A week before I returned to Singapore from Australia, Mum had to put the pug down.
Georgy was sixteen, deaf, blind, and deteriorating physically. I had hoped the little fella would last till I got back, so I could bring him to the vet with Mum. My parents got Georgy after my father retired, and Georgy had gotten used to having a human of his very own, all the time. After Flemming and I (his new pet humans) left for Australia, the three long days he spent alone each week while Mum went to work, exacted their toll on him in his state of sensory deprivation.
Losing him would have been hard under ordinary circumstances, but the significance of him being Dad’s dog meant that it felt like losing more of Dad.
It’s been almost eight months since my father died. Things still aren’t making much sense. I never lost my ability to function normally and do what needed doing, but my ability to understand different things appears to be impaired. One of the most troublesome manifestations of this, is how incredibly difficult it is to write – string sentences together cogently, use appropriate words, correct grammar – and express myself coherently, if not elegantly. Emails requiring several paragraphs take days of drafting, blog posts, weeks.

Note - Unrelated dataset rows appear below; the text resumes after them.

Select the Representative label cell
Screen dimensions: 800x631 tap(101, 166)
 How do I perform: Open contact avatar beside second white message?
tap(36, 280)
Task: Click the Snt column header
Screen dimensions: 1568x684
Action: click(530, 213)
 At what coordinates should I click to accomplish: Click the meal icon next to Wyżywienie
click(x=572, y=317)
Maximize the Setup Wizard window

The dog soothed this frustration by simply snoring under the table where I worked, waking up once in a while to look groggily around, get a drink of water, and return to sleep some more.
But he’s joined his best mate in that better place.

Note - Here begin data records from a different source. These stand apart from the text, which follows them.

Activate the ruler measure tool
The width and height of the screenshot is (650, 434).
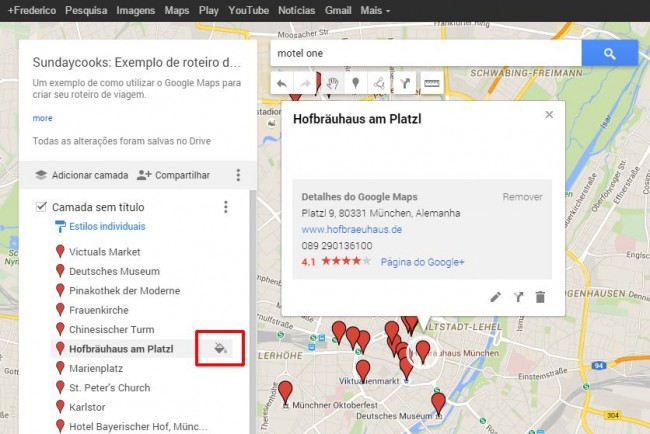coord(431,85)
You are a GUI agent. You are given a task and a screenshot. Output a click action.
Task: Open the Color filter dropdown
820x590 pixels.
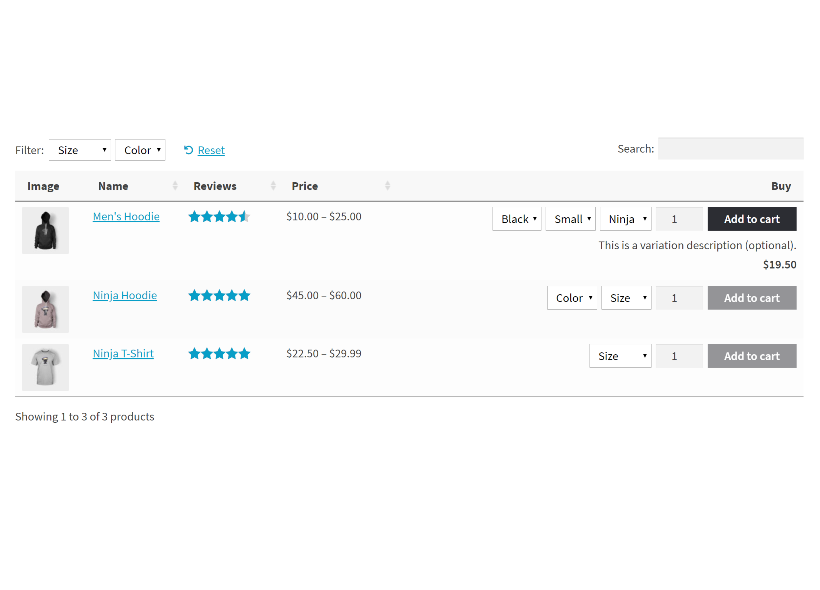click(x=140, y=150)
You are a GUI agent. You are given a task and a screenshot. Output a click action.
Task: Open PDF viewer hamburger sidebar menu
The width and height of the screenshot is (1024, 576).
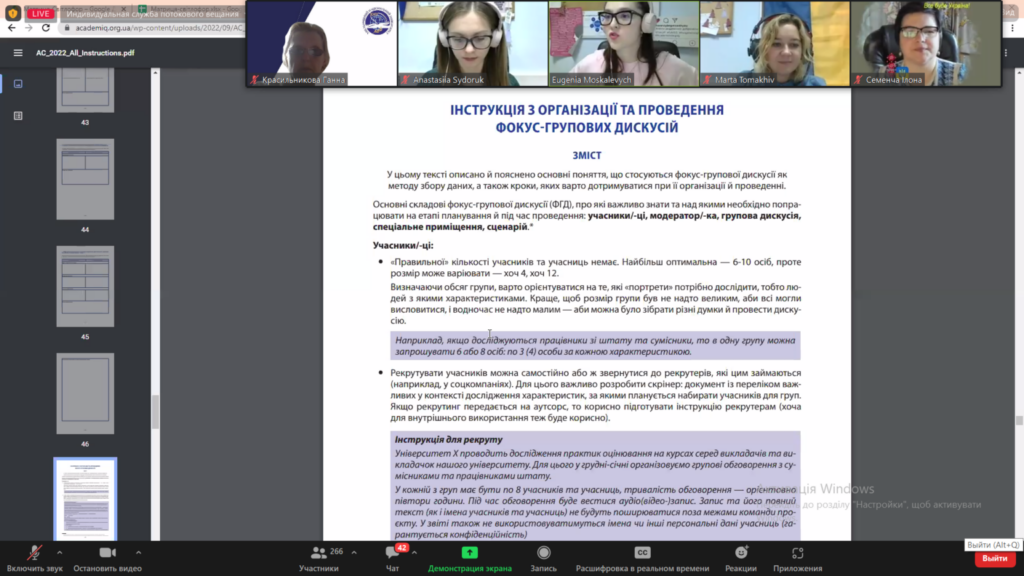pyautogui.click(x=18, y=53)
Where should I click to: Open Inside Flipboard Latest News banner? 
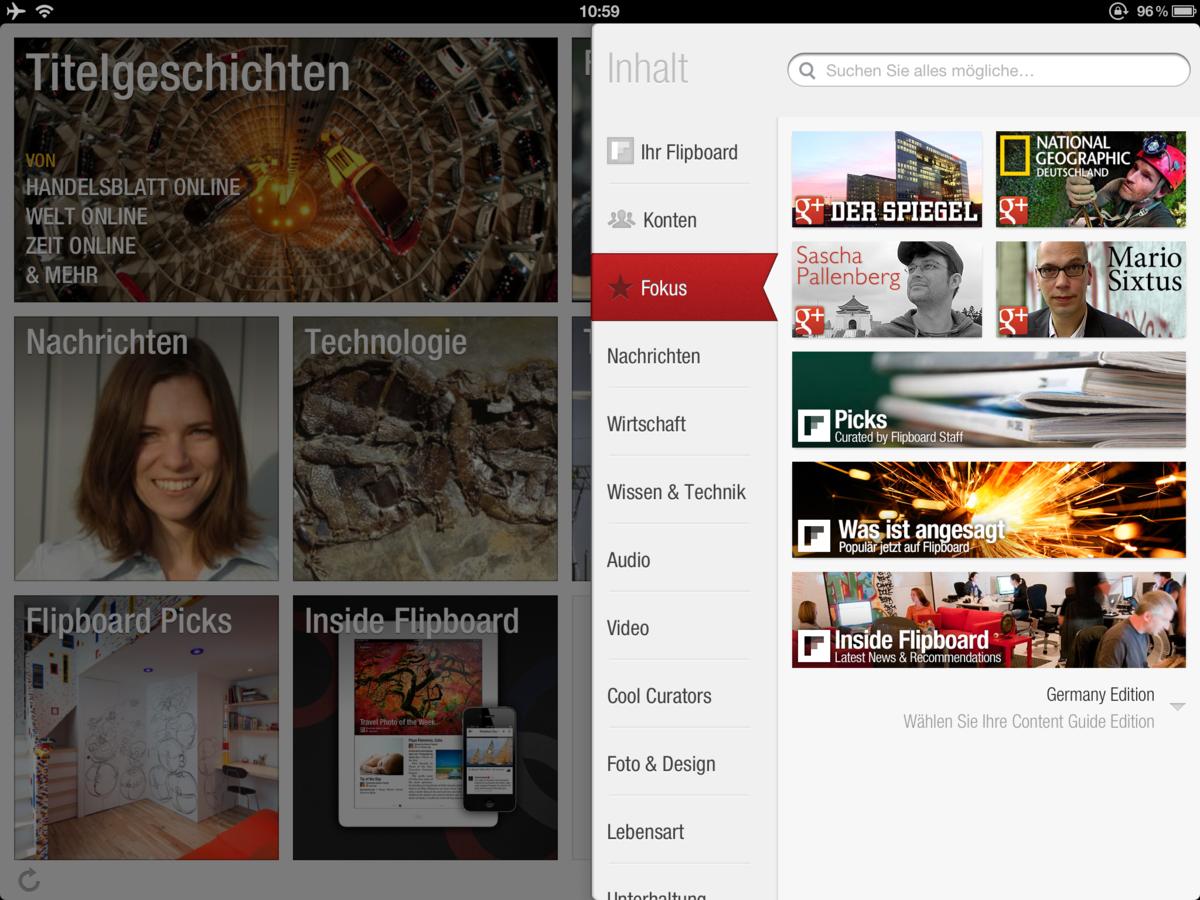pos(989,619)
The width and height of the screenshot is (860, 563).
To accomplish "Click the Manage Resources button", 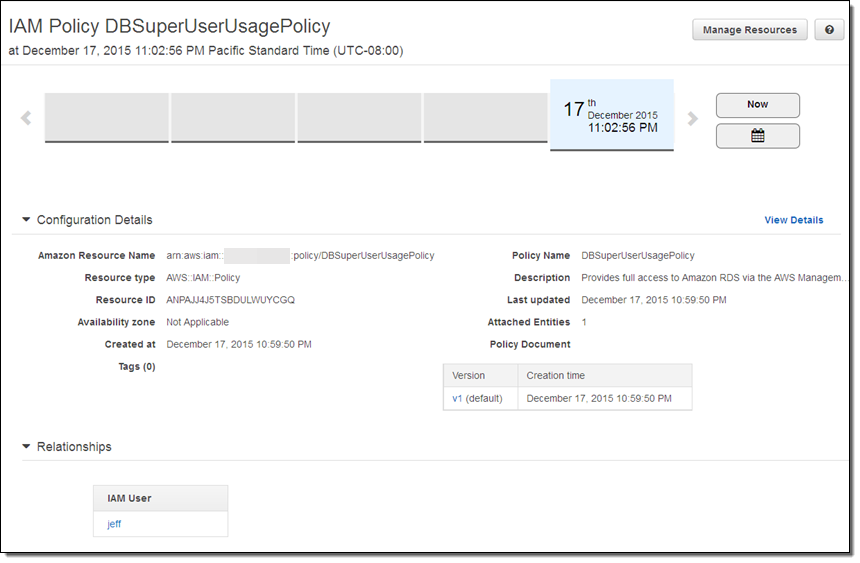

Someone who lost his mother at a young age once told me that grieving “will take a while, and that while is long.” I only realized the significance of these words when I was finally able to cry for Dad – and for me – on the flight back to Singapore at the start of June, seven whole months after he died.
I’ve been late to the party my entire life. It seems nothing has changed.
Later that night, after Mum and I had gone to bed, I got up to get a drink of water and found myself tripping over the (now nonexistent) dog, as has been custom in this house. Strangely, it made me feel better. If for no other reason, than because my body remembers, even if my conscious mind worries too much about forgetting.
RIP puppy dog. Hope you’re parking your butt on your master’s foot again.
To Shirley: If you ever read this, thank you so much for being there on that difficult day.